### DIRECTION
Copy out all of the material below, changing every "Screen dimensions" to "Screen size" and keeping everything else the same.

### EXTRACTED DATA

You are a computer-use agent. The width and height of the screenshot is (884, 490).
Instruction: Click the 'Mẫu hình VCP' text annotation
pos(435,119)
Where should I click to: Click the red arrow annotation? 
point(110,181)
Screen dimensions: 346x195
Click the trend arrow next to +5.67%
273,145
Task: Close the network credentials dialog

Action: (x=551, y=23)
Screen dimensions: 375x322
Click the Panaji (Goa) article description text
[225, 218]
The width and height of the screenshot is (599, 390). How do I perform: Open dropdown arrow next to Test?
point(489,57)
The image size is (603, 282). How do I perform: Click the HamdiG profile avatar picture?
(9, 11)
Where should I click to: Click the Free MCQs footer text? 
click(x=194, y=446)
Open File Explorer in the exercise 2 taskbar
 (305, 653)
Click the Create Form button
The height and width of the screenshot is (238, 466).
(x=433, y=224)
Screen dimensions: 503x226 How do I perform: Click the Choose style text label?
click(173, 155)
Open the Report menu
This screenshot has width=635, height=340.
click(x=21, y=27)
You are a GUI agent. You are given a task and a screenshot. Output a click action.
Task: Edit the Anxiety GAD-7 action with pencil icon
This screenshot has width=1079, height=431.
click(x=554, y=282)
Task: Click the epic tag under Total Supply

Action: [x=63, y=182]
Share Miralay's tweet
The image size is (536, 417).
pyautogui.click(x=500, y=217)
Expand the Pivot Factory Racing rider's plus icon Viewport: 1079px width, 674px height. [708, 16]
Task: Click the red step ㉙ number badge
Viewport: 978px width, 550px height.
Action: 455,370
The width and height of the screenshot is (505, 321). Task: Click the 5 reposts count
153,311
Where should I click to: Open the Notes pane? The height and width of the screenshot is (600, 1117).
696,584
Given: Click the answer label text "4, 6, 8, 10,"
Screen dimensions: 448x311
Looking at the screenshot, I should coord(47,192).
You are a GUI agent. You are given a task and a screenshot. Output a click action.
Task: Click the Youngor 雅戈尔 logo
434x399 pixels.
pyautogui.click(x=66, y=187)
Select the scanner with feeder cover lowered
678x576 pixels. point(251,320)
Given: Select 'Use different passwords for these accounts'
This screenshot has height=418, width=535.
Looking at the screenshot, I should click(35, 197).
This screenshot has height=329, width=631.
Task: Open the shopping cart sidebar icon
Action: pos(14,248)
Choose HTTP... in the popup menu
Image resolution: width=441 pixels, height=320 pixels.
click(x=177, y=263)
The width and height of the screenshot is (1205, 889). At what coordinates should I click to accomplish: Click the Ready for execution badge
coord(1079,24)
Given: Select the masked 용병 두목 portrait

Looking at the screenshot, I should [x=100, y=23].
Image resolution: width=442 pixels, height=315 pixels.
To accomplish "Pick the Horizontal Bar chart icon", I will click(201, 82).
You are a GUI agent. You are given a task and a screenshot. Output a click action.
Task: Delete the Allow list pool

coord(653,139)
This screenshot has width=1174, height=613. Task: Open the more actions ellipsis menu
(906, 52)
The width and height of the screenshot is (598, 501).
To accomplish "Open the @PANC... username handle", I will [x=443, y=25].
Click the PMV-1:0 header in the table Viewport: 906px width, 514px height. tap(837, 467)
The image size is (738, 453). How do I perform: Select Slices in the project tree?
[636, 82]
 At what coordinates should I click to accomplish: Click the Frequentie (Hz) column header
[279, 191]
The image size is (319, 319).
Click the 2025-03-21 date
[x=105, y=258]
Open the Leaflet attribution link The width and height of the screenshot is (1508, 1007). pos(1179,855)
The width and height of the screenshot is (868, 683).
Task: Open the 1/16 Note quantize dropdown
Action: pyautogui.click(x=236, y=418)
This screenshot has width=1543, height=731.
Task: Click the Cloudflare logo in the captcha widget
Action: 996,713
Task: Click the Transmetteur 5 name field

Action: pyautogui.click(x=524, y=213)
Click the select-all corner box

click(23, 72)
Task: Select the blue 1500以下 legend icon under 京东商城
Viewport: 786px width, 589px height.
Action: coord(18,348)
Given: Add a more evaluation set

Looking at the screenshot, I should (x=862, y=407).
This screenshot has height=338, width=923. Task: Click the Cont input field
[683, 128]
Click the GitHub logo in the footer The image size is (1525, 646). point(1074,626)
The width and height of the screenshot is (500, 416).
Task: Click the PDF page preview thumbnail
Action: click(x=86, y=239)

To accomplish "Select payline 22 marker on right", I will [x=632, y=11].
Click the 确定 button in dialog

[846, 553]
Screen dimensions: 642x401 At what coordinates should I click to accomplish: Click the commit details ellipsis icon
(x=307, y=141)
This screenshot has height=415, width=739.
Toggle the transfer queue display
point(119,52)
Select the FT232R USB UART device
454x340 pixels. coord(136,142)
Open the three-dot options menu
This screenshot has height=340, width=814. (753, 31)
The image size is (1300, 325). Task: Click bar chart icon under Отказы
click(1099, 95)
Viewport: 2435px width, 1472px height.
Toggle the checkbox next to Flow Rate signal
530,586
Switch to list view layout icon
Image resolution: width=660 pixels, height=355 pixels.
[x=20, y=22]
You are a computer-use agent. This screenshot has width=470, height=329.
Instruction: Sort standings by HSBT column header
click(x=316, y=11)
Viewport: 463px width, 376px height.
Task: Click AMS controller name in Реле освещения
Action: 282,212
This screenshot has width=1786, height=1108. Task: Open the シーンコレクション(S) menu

### FULL RESPONSE
You are a computer-use agent. The width and height of the screenshot is (884, 490).
Instruction: Click the 'Mẫu hình VCP' text annotation
pos(435,119)
Where should I click to: Click the red arrow annotation? 
point(110,181)
Screen size: 346x195
Click the trend arrow next to +5.67%
273,145
Task: Close the network credentials dialog

Action: (x=551, y=23)
Screen size: 375x322
Click the Panaji (Goa) article description text
[225, 218]
The width and height of the screenshot is (599, 390). How do I perform: Open dropdown arrow next to Test?
point(489,57)
The image size is (603, 282). How do I perform: Click the HamdiG profile avatar picture?
(9, 11)
Where should I click to: Click the Free MCQs footer text? 
click(x=194, y=446)
Open File Explorer in the exercise 2 taskbar
 (305, 653)
Click the Create Form button
The height and width of the screenshot is (238, 466).
(x=433, y=224)
Screen size: 503x226 How do I perform: Click the Choose style text label?
click(173, 155)
Open the Report menu
This screenshot has width=635, height=340.
click(x=21, y=27)
You are a GUI agent. You are given a task and a screenshot. Output a click action.
Task: Edit the Anxiety GAD-7 action with pencil icon
This screenshot has width=1079, height=431.
click(x=554, y=282)
Task: Click the epic tag under Total Supply

Action: [x=63, y=182]
Share Miralay's tweet
The image size is (536, 417).
pyautogui.click(x=500, y=217)
Expand the Pivot Factory Racing rider's plus icon Viewport: 1079px width, 674px height. [708, 16]
Task: Click the red step ㉙ number badge
Viewport: 978px width, 550px height.
Action: 455,370
The width and height of the screenshot is (505, 321). Task: Click the 5 reposts count
153,311
Where should I click to: Open the Notes pane? The height and width of the screenshot is (600, 1117).
696,584
Given: Click the answer label text "4, 6, 8, 10,"
Screen size: 448x311
Looking at the screenshot, I should coord(47,192).
You are a GUI agent. You are given a task and a screenshot. Output a click action.
Task: Click the Youngor 雅戈尔 logo
434x399 pixels.
pyautogui.click(x=66, y=187)
Select the scanner with feeder cover lowered
678x576 pixels. point(251,320)
Given: Select 'Use different passwords for these accounts'
This screenshot has height=418, width=535.
Looking at the screenshot, I should click(35, 197).
This screenshot has height=329, width=631.
Task: Open the shopping cart sidebar icon
Action: pos(14,248)
Choose HTTP... in the popup menu
Image resolution: width=441 pixels, height=320 pixels.
click(x=177, y=263)
The width and height of the screenshot is (1205, 889). At what coordinates should I click to accomplish: Click the Ready for execution badge
coord(1079,24)
Given: Select the masked 용병 두목 portrait

Looking at the screenshot, I should [x=100, y=23].
Image resolution: width=442 pixels, height=315 pixels.
To accomplish "Pick the Horizontal Bar chart icon", I will click(201, 82).
You are a GUI agent. You are given a task and a screenshot. Output a click action.
Task: Delete the Allow list pool

coord(653,139)
This screenshot has width=1174, height=613. Task: Open the more actions ellipsis menu
(906, 52)
The width and height of the screenshot is (598, 501).
To accomplish "Open the @PANC... username handle", I will [x=443, y=25].
Click the PMV-1:0 header in the table Viewport: 906px width, 514px height. tap(837, 467)
The image size is (738, 453). How do I perform: Select Slices in the project tree?
[636, 82]
 At what coordinates should I click to accomplish: Click the Frequentie (Hz) column header
[279, 191]
The image size is (319, 319).
Click the 2025-03-21 date
[x=105, y=258]
Open the Leaflet attribution link The width and height of the screenshot is (1508, 1007). pos(1179,855)
The width and height of the screenshot is (868, 683).
Task: Open the 1/16 Note quantize dropdown
Action: pyautogui.click(x=236, y=418)
This screenshot has width=1543, height=731.
Task: Click the Cloudflare logo in the captcha widget
Action: 996,713
Task: Click the Transmetteur 5 name field

Action: pyautogui.click(x=524, y=213)
Click the select-all corner box

click(23, 72)
Task: Select the blue 1500以下 legend icon under 京东商城
Viewport: 786px width, 589px height.
Action: coord(18,348)
Given: Add a more evaluation set

Looking at the screenshot, I should (x=862, y=407).
This screenshot has height=338, width=923. Task: Click the Cont input field
[683, 128]
Click the GitHub logo in the footer The image size is (1525, 646). point(1074,626)
The width and height of the screenshot is (500, 416).
Task: Click the PDF page preview thumbnail
Action: click(x=86, y=239)

To accomplish "Select payline 22 marker on right", I will [x=632, y=11].
Click the 确定 button in dialog

[846, 553]
Screen size: 642x401 At what coordinates should I click to accomplish: Click the commit details ellipsis icon
(x=307, y=141)
This screenshot has height=415, width=739.
Toggle the transfer queue display
point(119,52)
Select the FT232R USB UART device
454x340 pixels. coord(136,142)
Open the three-dot options menu
This screenshot has height=340, width=814. (753, 31)
The image size is (1300, 325). Task: Click bar chart icon under Отказы
click(1099, 95)
Viewport: 2435px width, 1472px height.
Toggle the checkbox next to Flow Rate signal
530,586
Switch to list view layout icon
Image resolution: width=660 pixels, height=355 pixels.
[x=20, y=22]
You are a computer-use agent. This screenshot has width=470, height=329.
Instruction: Sort standings by HSBT column header
click(x=316, y=11)
Viewport: 463px width, 376px height.
Task: Click AMS controller name in Реле освещения
Action: 282,212
This screenshot has width=1786, height=1108. Task: Open the シーンコレクション(S) menu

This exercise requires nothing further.